Les salarié·e·s travaillant dans le domaine des services endurent cette récession à bien des égards. Ils·elles ne peuvent pas travailler à domicile, un luxe dont profitent deux tiers des employé·e·s du quart le plus élevé des couches salariales, mais par moins d’un dixième du quart le moins élevé. Un tiers de tous les employé·e·s blancs peuvent travailler à domicile, mais cette option n’est possible que pour seulement un·e employé·e afro-américain·e sur cinq, et un·e latin·o·a sur six.
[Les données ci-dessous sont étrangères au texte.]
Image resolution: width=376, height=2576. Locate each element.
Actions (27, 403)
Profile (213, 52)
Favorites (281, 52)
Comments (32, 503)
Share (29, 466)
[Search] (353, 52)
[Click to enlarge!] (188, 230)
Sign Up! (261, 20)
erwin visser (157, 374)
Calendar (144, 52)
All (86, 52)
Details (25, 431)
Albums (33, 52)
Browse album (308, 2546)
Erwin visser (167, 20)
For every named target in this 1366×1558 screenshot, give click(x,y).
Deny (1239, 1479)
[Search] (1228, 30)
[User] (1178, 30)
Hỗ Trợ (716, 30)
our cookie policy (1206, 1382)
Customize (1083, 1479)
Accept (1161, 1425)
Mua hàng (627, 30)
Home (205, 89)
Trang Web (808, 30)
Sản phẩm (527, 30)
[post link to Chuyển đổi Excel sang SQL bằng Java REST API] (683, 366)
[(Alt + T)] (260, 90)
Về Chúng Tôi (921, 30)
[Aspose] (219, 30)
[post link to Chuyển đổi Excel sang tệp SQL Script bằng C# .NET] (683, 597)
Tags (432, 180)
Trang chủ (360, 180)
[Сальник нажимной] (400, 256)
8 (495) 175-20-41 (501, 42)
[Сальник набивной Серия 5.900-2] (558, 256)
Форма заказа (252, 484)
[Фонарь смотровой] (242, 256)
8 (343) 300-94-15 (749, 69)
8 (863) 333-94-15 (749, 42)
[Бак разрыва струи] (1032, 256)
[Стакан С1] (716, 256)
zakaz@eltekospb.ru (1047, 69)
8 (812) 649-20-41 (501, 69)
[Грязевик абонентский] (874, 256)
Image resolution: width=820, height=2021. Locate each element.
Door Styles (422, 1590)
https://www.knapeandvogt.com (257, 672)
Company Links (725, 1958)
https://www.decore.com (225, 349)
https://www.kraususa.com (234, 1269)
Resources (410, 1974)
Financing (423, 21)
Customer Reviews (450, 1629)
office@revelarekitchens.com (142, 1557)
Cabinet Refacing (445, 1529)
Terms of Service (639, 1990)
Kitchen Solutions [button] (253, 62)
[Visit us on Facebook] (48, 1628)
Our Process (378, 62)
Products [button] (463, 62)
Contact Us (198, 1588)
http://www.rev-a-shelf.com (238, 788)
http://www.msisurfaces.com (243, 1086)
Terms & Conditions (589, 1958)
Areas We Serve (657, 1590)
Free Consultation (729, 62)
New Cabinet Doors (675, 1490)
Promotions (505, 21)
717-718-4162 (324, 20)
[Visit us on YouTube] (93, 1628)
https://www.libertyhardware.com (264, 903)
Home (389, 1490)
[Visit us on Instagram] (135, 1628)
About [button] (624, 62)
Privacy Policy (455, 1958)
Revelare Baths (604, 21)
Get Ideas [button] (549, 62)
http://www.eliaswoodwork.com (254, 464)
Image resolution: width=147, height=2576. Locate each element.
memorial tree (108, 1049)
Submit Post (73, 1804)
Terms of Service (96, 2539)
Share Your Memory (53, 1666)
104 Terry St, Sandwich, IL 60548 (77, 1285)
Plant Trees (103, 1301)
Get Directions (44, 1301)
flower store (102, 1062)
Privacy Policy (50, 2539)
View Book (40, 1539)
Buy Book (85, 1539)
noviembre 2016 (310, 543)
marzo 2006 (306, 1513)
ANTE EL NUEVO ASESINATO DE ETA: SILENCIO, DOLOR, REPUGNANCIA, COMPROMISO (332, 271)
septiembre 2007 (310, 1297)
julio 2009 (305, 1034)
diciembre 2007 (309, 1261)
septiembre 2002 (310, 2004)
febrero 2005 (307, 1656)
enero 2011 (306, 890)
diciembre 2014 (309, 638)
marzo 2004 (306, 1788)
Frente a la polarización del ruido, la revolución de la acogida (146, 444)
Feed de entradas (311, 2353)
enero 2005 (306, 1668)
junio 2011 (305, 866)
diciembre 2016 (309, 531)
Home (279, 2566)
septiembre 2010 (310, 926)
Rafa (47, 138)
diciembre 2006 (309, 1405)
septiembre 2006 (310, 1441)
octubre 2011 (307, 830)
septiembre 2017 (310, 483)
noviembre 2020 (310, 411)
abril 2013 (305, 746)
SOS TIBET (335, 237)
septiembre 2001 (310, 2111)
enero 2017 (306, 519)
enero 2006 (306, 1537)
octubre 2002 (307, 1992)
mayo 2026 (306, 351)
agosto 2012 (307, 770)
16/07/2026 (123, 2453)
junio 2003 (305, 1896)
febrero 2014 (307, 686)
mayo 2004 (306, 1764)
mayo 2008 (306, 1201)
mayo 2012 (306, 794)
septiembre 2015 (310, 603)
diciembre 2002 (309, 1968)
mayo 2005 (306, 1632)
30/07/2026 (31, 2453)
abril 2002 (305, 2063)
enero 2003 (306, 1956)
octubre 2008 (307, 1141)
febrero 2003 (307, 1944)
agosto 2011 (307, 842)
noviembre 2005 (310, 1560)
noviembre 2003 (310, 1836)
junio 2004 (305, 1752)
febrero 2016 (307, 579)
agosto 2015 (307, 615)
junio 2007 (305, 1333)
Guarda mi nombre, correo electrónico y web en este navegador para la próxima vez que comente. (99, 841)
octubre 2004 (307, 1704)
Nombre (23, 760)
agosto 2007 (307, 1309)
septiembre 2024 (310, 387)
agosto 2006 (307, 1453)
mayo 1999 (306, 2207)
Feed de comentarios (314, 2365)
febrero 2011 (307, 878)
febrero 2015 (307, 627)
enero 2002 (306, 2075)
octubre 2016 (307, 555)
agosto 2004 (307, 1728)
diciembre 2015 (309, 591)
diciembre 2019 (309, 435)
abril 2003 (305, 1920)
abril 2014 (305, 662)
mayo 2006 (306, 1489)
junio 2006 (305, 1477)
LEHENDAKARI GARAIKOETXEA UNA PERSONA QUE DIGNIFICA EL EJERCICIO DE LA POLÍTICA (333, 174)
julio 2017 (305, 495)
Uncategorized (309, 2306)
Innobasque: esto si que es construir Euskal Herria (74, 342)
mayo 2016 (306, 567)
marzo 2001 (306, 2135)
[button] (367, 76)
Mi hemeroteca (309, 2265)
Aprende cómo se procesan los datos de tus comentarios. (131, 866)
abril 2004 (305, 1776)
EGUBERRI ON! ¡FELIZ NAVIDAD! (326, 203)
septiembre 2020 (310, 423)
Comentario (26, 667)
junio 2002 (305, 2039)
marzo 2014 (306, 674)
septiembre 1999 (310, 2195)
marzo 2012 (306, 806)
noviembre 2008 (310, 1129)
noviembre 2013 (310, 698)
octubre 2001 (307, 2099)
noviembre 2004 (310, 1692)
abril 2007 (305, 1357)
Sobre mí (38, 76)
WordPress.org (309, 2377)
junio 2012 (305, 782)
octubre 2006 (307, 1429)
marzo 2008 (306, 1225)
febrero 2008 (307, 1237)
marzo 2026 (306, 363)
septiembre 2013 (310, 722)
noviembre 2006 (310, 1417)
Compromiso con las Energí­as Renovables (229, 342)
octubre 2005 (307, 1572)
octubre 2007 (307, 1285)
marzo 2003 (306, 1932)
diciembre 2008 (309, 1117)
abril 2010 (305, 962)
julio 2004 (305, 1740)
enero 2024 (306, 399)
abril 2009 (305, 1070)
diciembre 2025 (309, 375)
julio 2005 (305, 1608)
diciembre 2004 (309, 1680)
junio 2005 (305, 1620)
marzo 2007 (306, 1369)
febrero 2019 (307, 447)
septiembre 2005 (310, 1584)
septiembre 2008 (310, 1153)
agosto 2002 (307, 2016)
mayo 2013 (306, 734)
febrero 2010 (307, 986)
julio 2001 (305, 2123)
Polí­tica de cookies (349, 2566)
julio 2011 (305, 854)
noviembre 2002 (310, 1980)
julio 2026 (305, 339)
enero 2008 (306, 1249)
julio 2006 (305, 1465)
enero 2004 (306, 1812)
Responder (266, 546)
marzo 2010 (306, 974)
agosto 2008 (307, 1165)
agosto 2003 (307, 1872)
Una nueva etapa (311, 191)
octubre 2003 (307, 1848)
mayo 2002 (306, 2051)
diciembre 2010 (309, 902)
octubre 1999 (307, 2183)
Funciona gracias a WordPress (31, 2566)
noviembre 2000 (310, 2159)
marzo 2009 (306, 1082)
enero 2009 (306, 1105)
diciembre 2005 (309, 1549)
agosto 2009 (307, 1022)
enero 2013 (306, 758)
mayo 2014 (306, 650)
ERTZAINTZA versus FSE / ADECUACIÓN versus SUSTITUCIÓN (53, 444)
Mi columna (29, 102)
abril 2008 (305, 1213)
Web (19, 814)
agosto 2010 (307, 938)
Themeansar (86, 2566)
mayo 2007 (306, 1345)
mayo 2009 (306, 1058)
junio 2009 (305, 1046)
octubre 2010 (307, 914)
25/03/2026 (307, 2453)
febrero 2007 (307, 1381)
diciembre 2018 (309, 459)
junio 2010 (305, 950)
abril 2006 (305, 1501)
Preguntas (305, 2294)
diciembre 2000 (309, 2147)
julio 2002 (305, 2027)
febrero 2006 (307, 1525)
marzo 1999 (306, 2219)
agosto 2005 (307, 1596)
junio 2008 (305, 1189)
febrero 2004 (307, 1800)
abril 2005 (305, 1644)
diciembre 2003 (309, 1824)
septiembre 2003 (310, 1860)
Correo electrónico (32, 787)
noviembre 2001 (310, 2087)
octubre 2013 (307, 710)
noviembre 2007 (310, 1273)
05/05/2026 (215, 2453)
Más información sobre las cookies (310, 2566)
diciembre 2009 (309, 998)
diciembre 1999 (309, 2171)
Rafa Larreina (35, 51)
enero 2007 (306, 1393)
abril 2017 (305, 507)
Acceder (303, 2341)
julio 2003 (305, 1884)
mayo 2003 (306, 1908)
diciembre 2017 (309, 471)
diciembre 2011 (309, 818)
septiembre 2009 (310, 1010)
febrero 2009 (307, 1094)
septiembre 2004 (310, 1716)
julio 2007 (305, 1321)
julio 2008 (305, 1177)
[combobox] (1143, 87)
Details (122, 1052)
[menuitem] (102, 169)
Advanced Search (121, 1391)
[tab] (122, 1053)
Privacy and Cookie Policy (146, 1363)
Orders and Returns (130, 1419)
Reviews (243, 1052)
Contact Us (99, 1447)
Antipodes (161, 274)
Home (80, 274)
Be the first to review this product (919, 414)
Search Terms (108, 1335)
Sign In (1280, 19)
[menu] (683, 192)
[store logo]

Cela signifie que ces employé·e·s sont davantage exposé·e·s au chômage lorsque l’économie s’arrête – ainsi qu’à un risque élevé d’exposition au virus s’ils·elles travaillent encore. 

Pour faire face à cette crise avec autant d’efficacité que de justice, à court terme, nous avons besoin d’une action nationale courageuse et généreuse – soutenant la consommation, comblant les budgets des États, aidant les secteurs économiques indispensables… Nous avons besoin au minimum de quelque chose de l’ordre de New Deal, avec des investissements massifs dans les services publics à tous les niveaux.

Les mesures de secours et de reprise au milieu des années 1930 furent rapidement dépassées par des gains en termes d’émancipation – des droits de négociation collectif, des assurances sociales, une régulation financière solide, des impôts progressifs – qui garantirent la sécurité bien au-delà des horizons de la crise immédiate. Au même titre, les véritables mesures de notre réponse au Covid-19 concernent le long terme – qu’il s’agisse d’un accès universel et égalitaire aux soins, des congés parentaux et maladie payés, des programmes d’assurance sociale généreux et développés, et des services sociaux bien financés. 

Si le Covid-19 est un virus de l’inégalité, nous devons l’attaquer en tant que tel.

Colin Gordon
Article paru sur le site Jacobin le 7.4.2020, traduction et adaptation de notre rédaction.